Reston suicide awareness walkathon seeks to fight stigma around getting mental health help

Hands merge together in a show of support (via spurekar/Flickr)

Four years ago, Family Counseling Center of Greater Washington volunteer Cindy Han had an idea for how to improve awareness and support of mental health, particularly among Asians and other minority groups.

She shared it with Fairfax County Health Director Dr. Gloria Addo-Ayensu, who voiced her support and suggested that Han’s organization — a Vienna-based nonprofit focused on serving the local Korean community — spearhead it.

Her proposal will become a reality tomorrow (Saturday) when the first Fight Suicide Walkathon kicks off at 8:30 a.m. at Lake Fairfax Park (1400 Lake Fairfax Drive) at Shelter J. People are encouraged to preregister at the center’s website.

“Many people shy away [from] seeking the help that they need at the onset,” Han, who now chairs the center’s board, said, adding that she hopes the walkathon will help normalize getting assistance.

Suicide remains a leading cause of death in the U.S., taking the lives of 44,834 people last year, 47,511 people in 2019, and 48,344 people in 2018, according to a recent report by Centers for Disease Control and Prevention researchers.

It was the 10th leading cause of death until last year, when it declined by 5.6 percent, as COVID-19 killed 345,323 people across the country.

The walkathon was slated to occur last summer but was postponed due to the pandemic.

Anthem HealthKeepers Plus of Virginia, a health plan that facilitates services for Medicaid recipients, is sponsoring the walkathon.

Anthem Director of Marketing Thomas Rayner says its members, who range from low-income families to pregnant women and older adults, were particularly affected by the coronavirus in nursing homes and service industries.

As hotels and restaurants faced state-mandated closures, their workers’ lives were thrown into upheaval by lost income and jobs.

“So, they were impacted not only financially, but mentally,” Rayner said.

To supplement its 24-hour NurseLine (1-800-901-0020) and other national suicide resources, HealthKeepers expanded its telehealth capabilities and also contracted with more medical providers for mental health services.

Han, whose husband retired from practicing medicine, says mental health is unlike other ailments, where medical providers can use temperature checks, an MRI, or other tools to help diagnose an individual’s condition.

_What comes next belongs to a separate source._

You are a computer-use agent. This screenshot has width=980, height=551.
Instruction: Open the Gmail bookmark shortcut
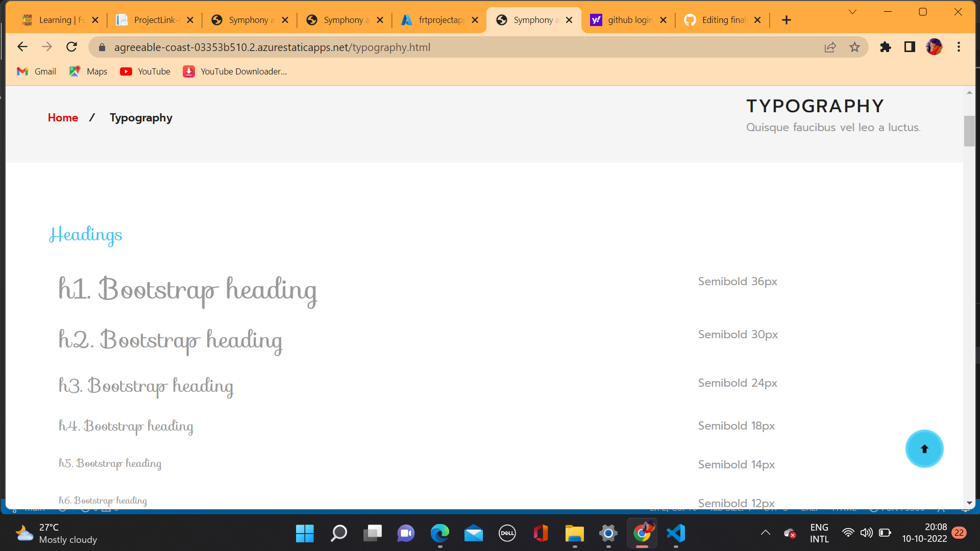36,71
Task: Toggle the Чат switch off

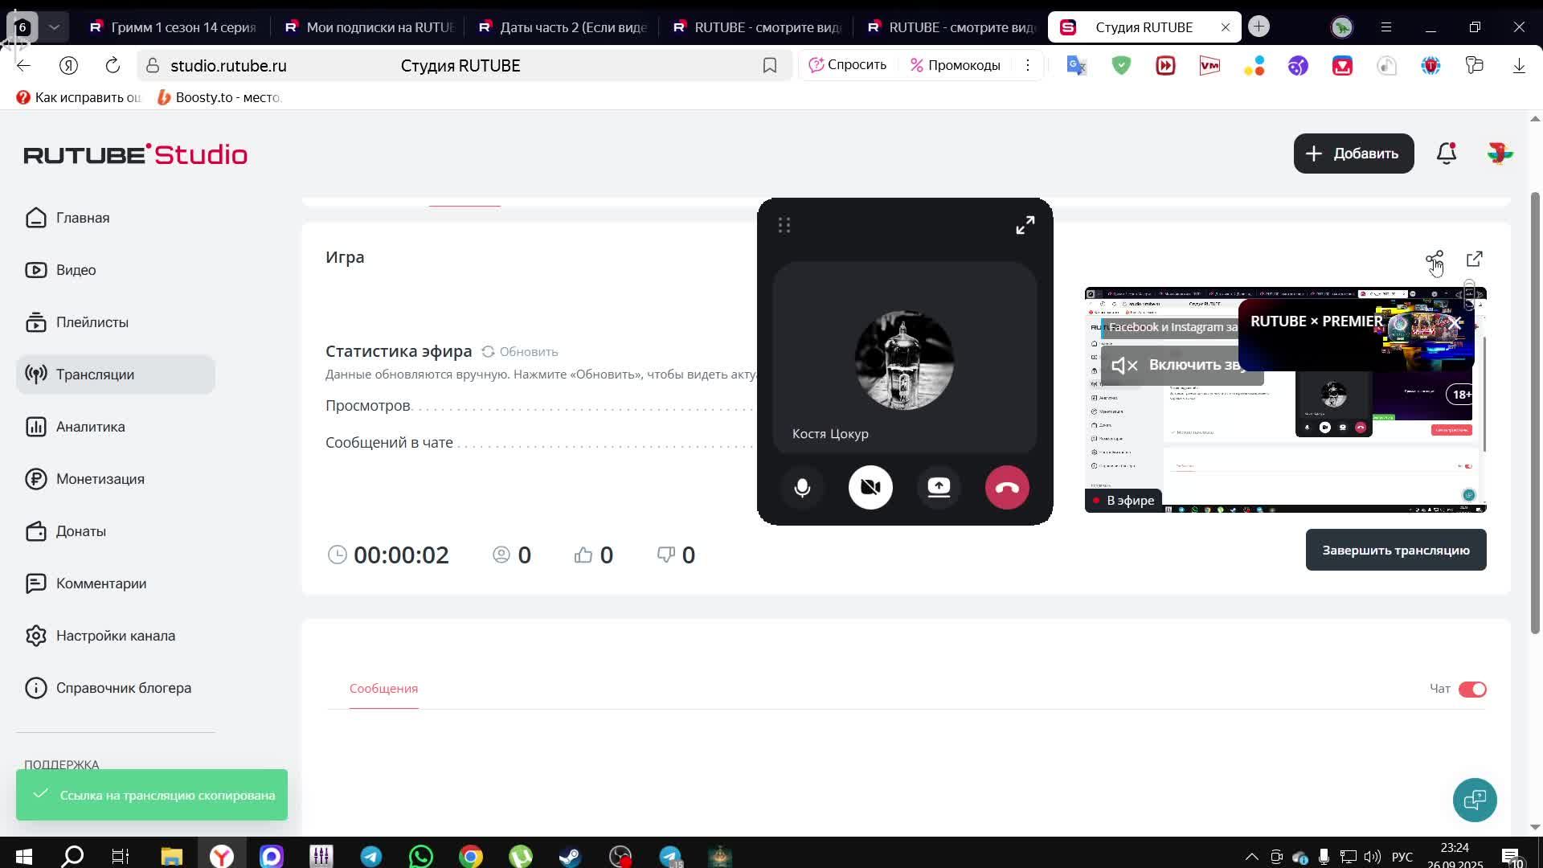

Communication is a key component of addressing mental health experiences, she says, and so, residents who might not speak English fluently might not get the help they need if a provider doesn’t have any multilingual capabilities.

The Family Counseling Center of Greater Washington, which has bilingual staff, catering to Koreans and other Asian Americans, has seen a threefold increase in the number of people seeking its services during the pandemic, Han says.

The nonprofit has expanded into telehealth and provided around 1,900 health sessions and counseling services in 2020, according to its website.

Because of stigma associated with mental health, people can avoid getting help, which can only worsen situations. The American Psychiatric Association says talking about issues and connecting with others with similar experiences can help overturn harmful narratives.

“This kind of stigma is truly…the thing that I’m hoping and our organization is hoping to eradicate,” Han said. “[I] hope the American public would seek help from mental health service providers just like when they have a tummy ache or the flu.”

Editor’s note: If you or someone you know is considering harming yourself, help is available. The free, 24/7 call center network National Suicide Prevention Lifeline can provide assistance at 1-800-273-TALK (8255).